Why Manny Pacquiao’s defeat wasn’t that painful

For a nation obsessively in need of a hero, Manny’s defeat yesterday, had it occurred two or three years ago would have been catastrophic and irreversibly traumatic for us whose national psyche is too fragile it rests on one man’s ability to throw punches and draw blood from an opponent whose background is as sorry as ours.

The fewer number of Facebook status expressing dismay, hopelessness, and bitterness due to Manny’s loss to Bradley (at least on my page), compared to what I imagined it would be, had been glaring (at least for me). Have we become less sore of a loser? I have proofs to say that as a nation we still are.

Have the Filipinos become less interested in the legend of Manny? Have the Filipinos thought Manny has already become too moneyed they failed to see their hungry faces reflected in his?

Has his story gone too magically realistic it was rendered unbelievable and felt too scripted in a country were people  eat magic realism for breakfast, lunch, and dinner? Have we as a nation shifted our search for a hero to something else? Or have we realized we did not need a hero after all?

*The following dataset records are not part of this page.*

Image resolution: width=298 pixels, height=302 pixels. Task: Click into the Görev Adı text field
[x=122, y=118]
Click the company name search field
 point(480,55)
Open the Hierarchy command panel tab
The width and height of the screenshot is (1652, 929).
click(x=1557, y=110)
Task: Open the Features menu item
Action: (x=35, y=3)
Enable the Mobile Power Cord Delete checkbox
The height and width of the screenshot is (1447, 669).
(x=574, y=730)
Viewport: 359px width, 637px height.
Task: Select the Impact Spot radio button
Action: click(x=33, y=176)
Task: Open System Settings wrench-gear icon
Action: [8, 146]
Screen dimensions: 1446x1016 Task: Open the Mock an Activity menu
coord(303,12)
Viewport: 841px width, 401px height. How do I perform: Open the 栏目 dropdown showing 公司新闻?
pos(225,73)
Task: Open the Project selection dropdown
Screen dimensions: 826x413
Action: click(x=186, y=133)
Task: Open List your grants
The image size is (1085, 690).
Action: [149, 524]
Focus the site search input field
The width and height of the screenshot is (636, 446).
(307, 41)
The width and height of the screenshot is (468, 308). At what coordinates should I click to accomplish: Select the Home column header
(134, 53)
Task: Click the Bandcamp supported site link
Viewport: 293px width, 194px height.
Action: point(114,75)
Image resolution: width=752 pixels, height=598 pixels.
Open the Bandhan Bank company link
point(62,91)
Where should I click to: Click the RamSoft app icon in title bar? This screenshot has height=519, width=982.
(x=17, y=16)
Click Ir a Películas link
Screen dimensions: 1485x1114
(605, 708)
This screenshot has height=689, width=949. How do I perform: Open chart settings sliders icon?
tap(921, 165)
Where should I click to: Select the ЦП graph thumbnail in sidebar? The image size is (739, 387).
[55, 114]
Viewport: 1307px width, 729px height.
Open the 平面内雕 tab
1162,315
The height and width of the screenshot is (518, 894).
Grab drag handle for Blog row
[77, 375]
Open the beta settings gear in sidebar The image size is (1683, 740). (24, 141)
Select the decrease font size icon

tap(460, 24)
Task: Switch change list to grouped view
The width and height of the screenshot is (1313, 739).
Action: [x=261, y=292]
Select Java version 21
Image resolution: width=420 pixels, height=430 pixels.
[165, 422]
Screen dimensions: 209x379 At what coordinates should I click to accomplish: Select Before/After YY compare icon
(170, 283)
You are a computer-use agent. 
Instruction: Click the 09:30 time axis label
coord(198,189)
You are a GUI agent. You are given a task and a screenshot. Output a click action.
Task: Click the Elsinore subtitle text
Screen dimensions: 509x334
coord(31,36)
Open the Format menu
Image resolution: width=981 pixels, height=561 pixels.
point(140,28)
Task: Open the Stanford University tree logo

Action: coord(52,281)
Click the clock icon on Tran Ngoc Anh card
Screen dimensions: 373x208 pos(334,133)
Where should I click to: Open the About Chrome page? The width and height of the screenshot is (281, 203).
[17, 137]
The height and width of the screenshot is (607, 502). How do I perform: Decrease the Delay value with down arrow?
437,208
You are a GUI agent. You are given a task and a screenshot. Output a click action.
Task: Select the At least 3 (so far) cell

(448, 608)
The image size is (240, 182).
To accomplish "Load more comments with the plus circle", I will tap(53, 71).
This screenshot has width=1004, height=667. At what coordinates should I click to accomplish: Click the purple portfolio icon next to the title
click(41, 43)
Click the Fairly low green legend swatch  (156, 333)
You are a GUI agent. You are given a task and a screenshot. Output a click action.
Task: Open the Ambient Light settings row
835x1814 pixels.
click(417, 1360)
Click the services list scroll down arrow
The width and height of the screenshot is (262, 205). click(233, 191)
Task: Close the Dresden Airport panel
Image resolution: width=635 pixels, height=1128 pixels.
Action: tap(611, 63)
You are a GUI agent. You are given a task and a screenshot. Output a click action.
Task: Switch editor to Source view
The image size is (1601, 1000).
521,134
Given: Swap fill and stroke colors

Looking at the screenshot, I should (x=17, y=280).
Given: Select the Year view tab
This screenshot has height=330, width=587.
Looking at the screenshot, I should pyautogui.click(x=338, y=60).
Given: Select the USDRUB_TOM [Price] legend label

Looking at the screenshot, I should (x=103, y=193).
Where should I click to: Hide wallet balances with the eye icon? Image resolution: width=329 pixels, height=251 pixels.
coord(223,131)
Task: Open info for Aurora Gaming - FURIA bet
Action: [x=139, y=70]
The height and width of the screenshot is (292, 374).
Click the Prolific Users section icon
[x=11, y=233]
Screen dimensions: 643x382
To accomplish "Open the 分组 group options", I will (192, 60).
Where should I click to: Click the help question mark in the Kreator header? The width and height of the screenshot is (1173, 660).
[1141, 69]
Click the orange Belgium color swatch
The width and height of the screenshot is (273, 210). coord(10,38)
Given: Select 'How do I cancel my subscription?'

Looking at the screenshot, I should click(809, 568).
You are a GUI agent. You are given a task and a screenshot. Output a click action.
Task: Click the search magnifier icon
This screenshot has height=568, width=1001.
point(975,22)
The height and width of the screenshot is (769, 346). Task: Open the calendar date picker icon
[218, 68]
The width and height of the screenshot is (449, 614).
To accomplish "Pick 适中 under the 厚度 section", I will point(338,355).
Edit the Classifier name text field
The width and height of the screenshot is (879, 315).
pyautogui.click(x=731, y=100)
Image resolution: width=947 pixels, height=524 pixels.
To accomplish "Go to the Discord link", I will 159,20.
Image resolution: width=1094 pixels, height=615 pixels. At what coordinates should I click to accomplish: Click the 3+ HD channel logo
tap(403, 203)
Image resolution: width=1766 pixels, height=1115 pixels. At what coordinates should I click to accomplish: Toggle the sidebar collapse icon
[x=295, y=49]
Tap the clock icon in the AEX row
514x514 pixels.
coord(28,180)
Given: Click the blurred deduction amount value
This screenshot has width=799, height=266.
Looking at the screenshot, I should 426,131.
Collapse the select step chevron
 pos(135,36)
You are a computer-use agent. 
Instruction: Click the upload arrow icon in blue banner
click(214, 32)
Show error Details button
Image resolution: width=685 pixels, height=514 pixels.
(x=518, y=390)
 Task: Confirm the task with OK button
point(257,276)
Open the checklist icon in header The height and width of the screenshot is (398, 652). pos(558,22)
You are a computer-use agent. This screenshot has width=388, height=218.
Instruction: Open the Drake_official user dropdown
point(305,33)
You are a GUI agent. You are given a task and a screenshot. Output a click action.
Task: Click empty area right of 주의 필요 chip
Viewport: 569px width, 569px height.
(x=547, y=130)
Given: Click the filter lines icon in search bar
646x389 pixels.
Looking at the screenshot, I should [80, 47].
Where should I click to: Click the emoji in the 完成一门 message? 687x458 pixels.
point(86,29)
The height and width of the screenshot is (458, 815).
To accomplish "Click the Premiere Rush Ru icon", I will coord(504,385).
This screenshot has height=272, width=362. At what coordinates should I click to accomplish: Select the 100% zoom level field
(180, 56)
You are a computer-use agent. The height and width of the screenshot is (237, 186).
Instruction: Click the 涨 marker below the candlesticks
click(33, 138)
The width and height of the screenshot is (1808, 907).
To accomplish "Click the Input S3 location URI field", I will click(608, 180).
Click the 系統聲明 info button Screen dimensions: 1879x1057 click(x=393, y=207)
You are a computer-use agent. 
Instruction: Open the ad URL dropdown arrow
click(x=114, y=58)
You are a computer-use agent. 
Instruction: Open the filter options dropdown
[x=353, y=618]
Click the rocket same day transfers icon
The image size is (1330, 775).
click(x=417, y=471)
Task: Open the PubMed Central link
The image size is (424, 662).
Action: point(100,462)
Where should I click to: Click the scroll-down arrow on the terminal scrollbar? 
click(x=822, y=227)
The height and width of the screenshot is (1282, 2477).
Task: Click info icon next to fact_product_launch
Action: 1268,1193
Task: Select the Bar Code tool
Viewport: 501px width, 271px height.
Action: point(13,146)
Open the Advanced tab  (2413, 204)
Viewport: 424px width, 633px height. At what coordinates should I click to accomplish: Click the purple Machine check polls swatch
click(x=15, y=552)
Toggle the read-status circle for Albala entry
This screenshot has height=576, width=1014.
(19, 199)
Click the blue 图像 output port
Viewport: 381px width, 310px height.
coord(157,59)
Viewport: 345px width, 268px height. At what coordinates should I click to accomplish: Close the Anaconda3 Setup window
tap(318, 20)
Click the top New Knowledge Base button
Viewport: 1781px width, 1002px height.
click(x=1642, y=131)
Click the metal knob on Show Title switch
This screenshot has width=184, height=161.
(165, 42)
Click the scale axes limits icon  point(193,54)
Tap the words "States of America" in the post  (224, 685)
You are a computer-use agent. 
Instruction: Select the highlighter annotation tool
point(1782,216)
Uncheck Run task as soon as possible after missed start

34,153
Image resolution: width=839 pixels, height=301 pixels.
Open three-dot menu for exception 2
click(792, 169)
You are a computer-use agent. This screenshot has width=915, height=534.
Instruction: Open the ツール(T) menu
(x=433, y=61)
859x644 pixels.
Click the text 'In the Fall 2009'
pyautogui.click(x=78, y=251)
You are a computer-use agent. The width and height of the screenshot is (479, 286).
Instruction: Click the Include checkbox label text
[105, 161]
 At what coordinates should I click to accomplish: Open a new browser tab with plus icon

Have we thought maybe Manny is just too much of an outlier he can’t be a Filipino? Or has his career like the careers of our many local movie stars’, after having burst into a bright supernova, is now on a road to becoming nothing but a black hole, the star a has-been?

We seem to have cared less now because we realized it is not wise to gamble our national sanity on a champion who, vicissitude they call, will sooner or later face defeat, and that it is far wiser to gamble on our institutions, on our future together as one nation, on a shared belief that this nation is on its road to greatness.

Maybe having a hero was important. But as in all epics, it’s the members of the army who carry out and win the war.